‘Always frightfully keen on the money,’ mutters a City grandee who watched Stephen Hester build his career at Credit Suisse, Abbey and British Land before taking over the helm of the sinking Royal Bank of Scotland from Sir Fred Goodwin. There’s nothing intrinsically wrong (let’s remember) in wanting to prosper alongside your shareholders. But as I wrote in July 2009, hiring a troubleshooter for RBS whose first instinct was to negotiate his own £1.2 million salary and £6 million share package was a missed opportunity ‘to set a public benchmark for more moderate City pay scales, which most of us believe are essential to long-term stability in the financial sector’. Now he’s said to be resisting pressure to waive a £1 million share bonus, and it’s clearly far too late to revert to my proposal that he should be paid a public servant’s salary of £212,500 a year — the sum Goodwin reluctantly surrendered from his giant pension — plus a gong at the end if he’s done a good job.

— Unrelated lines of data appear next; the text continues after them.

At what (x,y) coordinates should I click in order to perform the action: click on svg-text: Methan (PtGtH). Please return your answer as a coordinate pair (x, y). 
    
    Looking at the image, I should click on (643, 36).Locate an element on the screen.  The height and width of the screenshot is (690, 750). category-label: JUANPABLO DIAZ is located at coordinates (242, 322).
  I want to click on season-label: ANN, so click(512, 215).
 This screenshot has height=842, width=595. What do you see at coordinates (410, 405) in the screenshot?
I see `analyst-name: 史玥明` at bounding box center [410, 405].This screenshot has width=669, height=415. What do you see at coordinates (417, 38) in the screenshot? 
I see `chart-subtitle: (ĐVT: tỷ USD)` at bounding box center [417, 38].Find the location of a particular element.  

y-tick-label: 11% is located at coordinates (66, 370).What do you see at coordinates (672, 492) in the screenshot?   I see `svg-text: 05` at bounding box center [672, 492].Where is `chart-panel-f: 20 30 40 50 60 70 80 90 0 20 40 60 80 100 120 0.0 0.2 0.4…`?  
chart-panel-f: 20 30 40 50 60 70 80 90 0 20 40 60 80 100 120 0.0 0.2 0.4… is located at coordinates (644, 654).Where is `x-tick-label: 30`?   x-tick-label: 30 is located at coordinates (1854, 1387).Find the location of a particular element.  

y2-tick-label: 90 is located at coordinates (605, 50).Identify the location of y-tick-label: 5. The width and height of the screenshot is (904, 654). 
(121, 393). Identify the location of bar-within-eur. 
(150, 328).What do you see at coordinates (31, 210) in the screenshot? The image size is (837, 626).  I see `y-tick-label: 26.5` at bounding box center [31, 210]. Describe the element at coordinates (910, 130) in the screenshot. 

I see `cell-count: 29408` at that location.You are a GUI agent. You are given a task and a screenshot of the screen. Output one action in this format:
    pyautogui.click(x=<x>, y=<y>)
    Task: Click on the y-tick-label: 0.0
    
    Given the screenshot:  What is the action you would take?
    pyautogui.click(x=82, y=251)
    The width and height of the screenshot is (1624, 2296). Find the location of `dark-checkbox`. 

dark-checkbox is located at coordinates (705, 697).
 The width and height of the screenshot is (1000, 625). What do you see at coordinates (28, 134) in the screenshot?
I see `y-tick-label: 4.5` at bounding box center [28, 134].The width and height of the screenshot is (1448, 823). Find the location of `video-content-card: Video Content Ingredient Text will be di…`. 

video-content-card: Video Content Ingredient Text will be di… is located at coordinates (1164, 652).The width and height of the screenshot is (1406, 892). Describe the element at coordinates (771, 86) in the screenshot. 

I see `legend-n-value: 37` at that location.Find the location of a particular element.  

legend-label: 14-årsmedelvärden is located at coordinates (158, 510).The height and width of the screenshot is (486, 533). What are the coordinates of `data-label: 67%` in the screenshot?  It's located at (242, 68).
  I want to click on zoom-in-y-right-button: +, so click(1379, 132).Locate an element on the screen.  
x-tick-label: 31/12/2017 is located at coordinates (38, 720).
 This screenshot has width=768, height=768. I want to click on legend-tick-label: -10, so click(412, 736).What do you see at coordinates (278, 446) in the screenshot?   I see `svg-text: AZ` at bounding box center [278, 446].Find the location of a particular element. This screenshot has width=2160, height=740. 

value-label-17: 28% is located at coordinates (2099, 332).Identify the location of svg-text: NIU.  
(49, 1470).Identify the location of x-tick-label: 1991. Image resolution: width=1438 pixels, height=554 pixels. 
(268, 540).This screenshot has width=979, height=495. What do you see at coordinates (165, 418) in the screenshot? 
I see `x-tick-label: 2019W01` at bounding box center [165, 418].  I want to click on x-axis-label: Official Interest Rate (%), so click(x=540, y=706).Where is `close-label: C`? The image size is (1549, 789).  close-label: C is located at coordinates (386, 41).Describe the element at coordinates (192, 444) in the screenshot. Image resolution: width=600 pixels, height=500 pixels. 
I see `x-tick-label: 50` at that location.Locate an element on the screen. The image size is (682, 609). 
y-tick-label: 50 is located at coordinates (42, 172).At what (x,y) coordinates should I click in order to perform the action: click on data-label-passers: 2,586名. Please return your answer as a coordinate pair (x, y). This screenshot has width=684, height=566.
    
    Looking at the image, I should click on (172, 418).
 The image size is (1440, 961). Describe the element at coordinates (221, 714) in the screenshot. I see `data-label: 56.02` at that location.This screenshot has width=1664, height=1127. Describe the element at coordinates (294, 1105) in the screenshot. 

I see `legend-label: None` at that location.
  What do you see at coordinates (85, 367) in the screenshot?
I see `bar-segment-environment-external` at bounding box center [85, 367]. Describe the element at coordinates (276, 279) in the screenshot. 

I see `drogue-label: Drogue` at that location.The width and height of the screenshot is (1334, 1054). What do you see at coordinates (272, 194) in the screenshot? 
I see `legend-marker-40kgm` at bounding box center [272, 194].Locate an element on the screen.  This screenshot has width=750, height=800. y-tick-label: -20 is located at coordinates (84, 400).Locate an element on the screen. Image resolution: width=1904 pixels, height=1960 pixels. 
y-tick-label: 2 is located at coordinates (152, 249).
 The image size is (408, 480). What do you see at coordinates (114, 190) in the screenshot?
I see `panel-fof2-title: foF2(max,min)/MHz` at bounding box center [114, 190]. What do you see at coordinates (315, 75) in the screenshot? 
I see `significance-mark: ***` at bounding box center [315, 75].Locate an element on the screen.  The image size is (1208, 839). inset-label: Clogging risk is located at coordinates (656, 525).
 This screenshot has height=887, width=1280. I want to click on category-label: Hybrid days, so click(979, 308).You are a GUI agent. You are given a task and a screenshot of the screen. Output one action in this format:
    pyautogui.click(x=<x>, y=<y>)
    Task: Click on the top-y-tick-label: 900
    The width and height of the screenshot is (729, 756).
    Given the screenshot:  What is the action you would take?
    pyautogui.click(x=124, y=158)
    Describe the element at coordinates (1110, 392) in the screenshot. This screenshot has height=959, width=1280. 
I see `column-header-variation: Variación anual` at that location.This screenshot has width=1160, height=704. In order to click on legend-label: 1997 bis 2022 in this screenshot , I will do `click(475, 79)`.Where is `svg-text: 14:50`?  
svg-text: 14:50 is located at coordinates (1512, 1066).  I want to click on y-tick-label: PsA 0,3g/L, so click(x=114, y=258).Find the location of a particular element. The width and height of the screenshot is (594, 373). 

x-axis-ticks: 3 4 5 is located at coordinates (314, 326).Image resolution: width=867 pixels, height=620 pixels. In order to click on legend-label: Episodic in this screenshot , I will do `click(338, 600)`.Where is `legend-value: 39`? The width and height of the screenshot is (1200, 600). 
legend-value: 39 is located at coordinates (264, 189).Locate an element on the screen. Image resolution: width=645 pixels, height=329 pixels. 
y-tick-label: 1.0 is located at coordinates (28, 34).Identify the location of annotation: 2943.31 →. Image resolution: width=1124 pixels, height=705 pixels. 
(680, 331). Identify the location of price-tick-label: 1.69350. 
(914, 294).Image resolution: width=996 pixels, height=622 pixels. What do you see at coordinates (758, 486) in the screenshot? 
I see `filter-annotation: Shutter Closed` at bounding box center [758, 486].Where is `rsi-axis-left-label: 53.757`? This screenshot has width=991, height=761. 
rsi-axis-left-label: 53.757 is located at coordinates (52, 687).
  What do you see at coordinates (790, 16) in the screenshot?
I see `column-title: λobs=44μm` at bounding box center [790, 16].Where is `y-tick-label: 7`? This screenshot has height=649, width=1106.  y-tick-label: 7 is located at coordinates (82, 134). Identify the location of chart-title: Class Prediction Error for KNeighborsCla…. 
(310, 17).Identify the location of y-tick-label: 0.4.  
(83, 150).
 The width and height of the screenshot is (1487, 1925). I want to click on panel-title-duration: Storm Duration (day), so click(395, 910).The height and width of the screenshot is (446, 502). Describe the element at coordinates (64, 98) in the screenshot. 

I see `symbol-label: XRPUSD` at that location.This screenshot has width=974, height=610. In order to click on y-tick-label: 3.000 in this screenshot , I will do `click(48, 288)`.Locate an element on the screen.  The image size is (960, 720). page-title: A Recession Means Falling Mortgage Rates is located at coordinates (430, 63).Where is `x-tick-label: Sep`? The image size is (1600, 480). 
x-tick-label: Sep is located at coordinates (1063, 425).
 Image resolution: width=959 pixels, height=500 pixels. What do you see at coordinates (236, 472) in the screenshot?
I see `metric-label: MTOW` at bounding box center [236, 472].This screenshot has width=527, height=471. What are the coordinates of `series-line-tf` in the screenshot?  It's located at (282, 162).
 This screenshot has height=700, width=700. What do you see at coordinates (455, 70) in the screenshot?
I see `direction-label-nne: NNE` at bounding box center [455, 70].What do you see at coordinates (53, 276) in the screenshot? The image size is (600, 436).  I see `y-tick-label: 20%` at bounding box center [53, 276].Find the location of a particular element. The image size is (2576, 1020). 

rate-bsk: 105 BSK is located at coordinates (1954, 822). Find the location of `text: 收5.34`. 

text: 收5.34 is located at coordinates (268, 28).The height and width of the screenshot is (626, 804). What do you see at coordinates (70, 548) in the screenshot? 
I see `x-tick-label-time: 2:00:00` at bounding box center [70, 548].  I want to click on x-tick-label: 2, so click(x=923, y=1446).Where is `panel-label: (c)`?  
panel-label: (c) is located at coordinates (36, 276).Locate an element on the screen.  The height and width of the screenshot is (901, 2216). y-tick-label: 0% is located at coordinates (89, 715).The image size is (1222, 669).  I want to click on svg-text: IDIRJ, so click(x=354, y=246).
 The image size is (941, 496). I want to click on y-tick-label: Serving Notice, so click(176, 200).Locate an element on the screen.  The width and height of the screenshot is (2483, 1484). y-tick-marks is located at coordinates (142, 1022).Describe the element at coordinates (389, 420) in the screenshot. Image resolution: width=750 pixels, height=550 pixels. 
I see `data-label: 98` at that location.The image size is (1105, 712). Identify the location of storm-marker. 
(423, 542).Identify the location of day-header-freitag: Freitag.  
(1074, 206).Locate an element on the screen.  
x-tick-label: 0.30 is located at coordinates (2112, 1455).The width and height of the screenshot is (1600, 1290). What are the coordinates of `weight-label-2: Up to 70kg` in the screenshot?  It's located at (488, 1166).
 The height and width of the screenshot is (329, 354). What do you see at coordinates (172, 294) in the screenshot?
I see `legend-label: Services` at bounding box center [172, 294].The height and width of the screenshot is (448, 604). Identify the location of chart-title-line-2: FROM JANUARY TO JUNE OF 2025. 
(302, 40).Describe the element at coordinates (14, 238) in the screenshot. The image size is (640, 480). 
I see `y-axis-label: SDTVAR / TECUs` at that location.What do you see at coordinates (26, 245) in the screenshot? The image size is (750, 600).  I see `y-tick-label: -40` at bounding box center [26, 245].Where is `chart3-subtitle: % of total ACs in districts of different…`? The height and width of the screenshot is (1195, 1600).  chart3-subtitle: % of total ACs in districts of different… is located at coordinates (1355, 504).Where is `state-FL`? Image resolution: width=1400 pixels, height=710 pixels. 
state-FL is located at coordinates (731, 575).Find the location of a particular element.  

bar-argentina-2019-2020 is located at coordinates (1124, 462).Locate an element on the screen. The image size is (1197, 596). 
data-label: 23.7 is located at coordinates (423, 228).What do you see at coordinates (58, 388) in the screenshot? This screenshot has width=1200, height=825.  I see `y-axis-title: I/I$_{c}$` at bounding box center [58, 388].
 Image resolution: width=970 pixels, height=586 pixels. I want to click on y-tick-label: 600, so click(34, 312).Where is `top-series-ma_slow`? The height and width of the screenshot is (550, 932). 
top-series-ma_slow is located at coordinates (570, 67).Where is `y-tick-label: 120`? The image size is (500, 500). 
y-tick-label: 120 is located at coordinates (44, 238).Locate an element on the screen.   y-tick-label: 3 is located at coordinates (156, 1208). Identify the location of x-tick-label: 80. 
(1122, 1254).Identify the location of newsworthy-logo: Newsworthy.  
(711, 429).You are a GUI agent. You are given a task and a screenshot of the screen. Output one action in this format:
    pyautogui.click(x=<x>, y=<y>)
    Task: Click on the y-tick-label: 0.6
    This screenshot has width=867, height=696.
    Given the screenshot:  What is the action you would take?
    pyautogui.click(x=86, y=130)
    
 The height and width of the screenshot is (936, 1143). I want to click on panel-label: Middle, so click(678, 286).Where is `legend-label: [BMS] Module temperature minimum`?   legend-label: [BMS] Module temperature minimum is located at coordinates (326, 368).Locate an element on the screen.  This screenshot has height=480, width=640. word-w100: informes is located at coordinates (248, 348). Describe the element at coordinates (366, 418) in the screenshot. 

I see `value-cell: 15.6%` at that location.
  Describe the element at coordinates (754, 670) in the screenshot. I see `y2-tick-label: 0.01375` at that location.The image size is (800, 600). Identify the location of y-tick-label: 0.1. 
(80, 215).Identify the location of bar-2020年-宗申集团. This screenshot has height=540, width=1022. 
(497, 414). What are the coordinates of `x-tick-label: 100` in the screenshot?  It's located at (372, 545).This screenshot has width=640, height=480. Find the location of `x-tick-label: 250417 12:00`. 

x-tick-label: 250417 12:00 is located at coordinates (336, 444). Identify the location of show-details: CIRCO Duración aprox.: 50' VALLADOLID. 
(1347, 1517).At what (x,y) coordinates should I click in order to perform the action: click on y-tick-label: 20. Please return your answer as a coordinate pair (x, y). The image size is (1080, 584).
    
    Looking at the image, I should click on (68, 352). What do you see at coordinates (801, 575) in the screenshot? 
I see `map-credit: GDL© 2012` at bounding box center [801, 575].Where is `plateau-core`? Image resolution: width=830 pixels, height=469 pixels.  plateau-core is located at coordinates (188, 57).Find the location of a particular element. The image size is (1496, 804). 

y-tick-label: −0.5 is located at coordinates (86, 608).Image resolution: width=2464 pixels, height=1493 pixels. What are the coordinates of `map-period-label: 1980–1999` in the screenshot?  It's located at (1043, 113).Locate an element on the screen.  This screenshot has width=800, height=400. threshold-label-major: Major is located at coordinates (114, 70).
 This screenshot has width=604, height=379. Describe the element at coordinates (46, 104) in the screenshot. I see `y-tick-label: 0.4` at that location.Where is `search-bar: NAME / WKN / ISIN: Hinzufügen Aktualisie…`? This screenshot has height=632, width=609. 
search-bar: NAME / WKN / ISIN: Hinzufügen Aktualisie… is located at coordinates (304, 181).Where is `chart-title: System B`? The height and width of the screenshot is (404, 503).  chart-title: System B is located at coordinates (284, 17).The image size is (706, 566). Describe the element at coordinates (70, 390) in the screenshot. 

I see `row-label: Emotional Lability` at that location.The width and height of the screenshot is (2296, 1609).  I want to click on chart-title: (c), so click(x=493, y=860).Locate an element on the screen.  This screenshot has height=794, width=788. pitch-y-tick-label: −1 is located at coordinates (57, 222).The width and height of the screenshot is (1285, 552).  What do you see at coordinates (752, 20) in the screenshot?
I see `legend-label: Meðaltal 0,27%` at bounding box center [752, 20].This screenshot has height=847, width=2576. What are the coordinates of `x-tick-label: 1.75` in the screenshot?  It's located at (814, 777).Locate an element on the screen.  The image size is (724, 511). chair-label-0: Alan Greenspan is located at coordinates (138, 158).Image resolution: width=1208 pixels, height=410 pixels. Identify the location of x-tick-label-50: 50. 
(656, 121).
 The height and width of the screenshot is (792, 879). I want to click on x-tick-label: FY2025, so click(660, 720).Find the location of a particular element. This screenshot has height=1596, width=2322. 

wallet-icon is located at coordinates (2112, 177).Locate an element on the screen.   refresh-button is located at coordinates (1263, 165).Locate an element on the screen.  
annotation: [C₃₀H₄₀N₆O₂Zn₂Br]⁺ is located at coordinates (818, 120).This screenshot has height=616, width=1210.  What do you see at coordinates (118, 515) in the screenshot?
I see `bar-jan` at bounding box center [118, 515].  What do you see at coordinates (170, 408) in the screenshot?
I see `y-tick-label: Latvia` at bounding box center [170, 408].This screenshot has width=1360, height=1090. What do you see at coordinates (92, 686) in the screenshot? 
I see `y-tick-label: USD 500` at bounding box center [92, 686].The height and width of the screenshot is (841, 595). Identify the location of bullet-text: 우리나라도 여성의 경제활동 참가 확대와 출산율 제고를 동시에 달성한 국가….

I have always argued that provocatively high boardroom pay will notch downwards only through a combination of market forces and enlightened, self-denying examples, rather than grandstanding by Vince Cable. It’s far more important that Hester should accept less now than he might once have thought was his due — given that economic conditions are so much worse, and RBS so far from recovery — than that Sir Fred should be humiliated by the confiscation of his gong. The Prime Minister’s referral of the Goodwin knighthood to a ‘forfeiture committee’ is a cheap ploy to wrong-foot Ed Miliband, and he ought to be ashamed of it. But he also ought to have Stephen Hester locked in a windowless room until he agrees to take one for the team.
Bounder on trial
If there’s a banker’s knighthood that really does deserve to be withdrawn, it’s the one awarded in 2006 to Texan-born Allen Stanford, whose trial on charges of running a $7 billion ‘Ponzi scheme’ has opened in Houston.